▶ **WHAT IS EXPECTED**
If a line in the records contains the string "section", show that line.

▶ **Stored data entries**
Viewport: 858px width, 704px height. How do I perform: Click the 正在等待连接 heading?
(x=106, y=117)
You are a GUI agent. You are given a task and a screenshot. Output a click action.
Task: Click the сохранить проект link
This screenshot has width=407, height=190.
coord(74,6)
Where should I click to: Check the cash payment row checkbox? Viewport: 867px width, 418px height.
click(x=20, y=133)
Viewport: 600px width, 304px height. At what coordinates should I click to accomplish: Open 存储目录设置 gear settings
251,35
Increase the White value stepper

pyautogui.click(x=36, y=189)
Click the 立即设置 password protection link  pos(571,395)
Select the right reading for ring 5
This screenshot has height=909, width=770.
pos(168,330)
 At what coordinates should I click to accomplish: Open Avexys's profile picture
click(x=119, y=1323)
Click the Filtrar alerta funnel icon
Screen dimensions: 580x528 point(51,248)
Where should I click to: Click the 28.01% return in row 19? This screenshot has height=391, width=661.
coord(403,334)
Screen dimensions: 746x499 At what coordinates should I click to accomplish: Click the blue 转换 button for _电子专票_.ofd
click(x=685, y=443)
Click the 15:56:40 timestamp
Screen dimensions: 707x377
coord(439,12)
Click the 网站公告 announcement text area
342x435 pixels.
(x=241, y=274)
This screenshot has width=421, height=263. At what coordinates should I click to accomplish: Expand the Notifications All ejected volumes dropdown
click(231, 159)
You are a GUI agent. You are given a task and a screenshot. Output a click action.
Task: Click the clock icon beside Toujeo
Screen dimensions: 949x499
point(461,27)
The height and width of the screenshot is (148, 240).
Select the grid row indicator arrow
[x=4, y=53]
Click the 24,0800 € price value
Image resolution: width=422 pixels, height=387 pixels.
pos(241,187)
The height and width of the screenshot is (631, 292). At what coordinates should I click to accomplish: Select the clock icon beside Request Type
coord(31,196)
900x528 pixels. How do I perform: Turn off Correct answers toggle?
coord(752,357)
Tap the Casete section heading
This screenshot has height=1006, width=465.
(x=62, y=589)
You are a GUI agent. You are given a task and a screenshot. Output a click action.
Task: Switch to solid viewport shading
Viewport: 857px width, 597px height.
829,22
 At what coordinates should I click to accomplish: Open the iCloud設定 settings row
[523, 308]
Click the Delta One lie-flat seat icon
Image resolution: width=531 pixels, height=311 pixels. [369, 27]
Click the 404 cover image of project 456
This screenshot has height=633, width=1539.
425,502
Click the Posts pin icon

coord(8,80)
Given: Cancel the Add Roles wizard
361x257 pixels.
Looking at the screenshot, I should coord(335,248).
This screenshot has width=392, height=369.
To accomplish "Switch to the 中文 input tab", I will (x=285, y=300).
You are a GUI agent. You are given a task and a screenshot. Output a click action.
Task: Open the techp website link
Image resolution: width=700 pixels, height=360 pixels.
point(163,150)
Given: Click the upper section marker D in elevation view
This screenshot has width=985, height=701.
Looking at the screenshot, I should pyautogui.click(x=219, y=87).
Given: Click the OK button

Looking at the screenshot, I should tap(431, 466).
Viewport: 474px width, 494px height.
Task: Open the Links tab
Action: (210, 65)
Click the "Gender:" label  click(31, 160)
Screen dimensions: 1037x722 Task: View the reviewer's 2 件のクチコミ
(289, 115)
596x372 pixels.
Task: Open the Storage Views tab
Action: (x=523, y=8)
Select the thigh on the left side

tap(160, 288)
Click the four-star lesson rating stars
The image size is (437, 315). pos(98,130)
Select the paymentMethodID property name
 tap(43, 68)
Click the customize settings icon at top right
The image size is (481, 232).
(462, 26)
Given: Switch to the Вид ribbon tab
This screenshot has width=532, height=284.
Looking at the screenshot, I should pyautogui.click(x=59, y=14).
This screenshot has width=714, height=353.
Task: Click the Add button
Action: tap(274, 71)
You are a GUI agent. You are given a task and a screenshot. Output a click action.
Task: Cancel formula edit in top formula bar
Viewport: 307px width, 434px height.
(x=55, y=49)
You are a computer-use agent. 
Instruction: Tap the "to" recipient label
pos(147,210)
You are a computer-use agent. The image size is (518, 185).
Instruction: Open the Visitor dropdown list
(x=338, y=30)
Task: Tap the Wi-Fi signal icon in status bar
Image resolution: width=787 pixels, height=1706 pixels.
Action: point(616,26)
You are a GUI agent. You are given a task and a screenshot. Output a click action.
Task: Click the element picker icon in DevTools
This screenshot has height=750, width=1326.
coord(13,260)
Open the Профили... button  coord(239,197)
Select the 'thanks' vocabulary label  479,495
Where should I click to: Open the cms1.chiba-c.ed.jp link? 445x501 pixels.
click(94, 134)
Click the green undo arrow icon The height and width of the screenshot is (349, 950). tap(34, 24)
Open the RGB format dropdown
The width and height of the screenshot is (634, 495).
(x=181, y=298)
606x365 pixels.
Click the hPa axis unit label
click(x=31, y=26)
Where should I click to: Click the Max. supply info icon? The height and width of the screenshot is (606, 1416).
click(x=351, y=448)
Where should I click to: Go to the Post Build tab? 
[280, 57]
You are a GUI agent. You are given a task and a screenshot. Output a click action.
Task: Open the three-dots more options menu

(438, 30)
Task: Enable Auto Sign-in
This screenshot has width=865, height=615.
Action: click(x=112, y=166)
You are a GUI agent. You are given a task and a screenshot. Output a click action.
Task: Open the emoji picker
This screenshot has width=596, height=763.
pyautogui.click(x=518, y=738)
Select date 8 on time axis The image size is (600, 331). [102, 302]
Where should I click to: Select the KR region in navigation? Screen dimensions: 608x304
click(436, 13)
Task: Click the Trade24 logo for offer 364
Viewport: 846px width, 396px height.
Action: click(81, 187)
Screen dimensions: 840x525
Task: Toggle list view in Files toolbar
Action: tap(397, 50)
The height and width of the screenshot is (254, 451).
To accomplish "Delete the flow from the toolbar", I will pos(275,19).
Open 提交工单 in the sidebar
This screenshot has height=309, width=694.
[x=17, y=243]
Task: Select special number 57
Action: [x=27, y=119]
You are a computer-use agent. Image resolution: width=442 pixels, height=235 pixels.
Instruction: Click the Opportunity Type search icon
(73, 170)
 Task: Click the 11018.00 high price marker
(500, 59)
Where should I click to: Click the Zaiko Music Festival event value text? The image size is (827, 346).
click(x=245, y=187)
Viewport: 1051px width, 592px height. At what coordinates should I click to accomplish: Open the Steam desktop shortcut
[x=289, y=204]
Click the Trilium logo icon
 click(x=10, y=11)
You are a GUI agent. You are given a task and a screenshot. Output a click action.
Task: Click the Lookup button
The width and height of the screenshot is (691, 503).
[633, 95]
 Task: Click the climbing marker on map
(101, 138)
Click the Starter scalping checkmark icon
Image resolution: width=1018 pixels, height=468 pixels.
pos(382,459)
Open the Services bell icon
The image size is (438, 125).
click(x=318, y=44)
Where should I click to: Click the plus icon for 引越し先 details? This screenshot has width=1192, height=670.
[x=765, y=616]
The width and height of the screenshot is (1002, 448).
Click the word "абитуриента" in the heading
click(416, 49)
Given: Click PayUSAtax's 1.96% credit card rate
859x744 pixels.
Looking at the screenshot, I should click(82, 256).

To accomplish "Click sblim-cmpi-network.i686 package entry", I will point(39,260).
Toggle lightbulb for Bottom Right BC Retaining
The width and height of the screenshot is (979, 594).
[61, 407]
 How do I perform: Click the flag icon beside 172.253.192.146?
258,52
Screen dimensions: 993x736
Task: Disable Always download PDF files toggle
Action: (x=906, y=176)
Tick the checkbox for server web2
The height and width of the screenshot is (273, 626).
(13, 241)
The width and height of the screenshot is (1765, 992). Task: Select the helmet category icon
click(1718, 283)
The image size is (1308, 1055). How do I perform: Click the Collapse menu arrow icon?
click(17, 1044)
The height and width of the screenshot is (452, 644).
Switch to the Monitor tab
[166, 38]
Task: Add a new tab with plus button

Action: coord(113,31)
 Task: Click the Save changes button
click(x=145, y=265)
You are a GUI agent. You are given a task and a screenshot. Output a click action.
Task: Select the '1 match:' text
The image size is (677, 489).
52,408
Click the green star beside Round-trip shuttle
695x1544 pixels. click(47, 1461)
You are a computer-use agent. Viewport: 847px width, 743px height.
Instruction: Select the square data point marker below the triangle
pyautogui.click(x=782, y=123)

▶ **WRITTEN REPLY**
Tap the Casete section heading
Given: Click the upper section marker D in elevation view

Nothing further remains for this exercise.